On May 26, 2010, the County Council unanimously approved Bill No. 2356, Draft 1, which again included a line item that set the County Clerk’s salary. (Relevant portions of Bill No 2356 are attached hereto). As you can see from the record of the votes cast, Mr. Bynum voted for approval of this bill.

That one is particularly silly considering that the council negotiates line items in the budget for weeks on end and, although no one supports every single line, in the end the “compromise” package is usually passed unanimously- as Furfaro has himself stated publicly on occasion.

The 21 pages of documents in the packet include:

- Article XXIX of the County Charter regarding the Salary commission

- The memorandum communicating the resolution from the Salary Commission

- The Resolution itself (five pages)

- Minutes of the September 23, 2009 council meeting regarding the resolution including a conversation with County Attorney Al Castillo regarding the process for “receiving” the resolution so as to make it effective or for rejecting it by the vote of at east five councilmembers, as provided in County Charter Article XXIX (seven pages)

- The FY 2010-11 Budget Ordinance with a county clerk salary line item and certification page (three pages)

-Bynum’s testimony, with cover letter, to the Salary Commission (two pages)

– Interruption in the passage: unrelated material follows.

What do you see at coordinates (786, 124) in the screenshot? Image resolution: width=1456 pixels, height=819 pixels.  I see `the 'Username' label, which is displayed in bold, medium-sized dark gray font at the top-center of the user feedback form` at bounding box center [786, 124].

-Asing’s one paragraph memo to Director of Personnel Malcolm Fernandez, in violation of both the rules for effectuating the county clerk’s raise and the County Code of Ethics (as discussed in our coverage linked above)

What is most distressing in all this is that rather than coming forward and recommending that the proper process be followed and declaring that Asing’s memo was done in violation of the law or at least “done in error,” he chose to defend Asing’s actions and declare that it was “close enough for government work” as the expression goes, supplanting fully extraneous material- which included an invasion of privacy in releasing the contents of Nakamura’s personnel file- and attempting to personally discredit one of the two councilmembers who acted as “whistleblowers.”

This is not the type of leadership the people of Kaua`i want or deserve.

We call on Furfaro to either rectify this by complying with the law and scheduling the proper agenda items to conduct the proper evaluation - even though the timeframe violation cannot be overcome- or, if he continues to stonewall and obfuscate, to resign his post as Chair.

And, if he will not resign as chair we ask the other six councilmembers to remove him.

We also call on the county prosecutor and the Kaua`i Board of Ethics (BOE) to investigate this matter.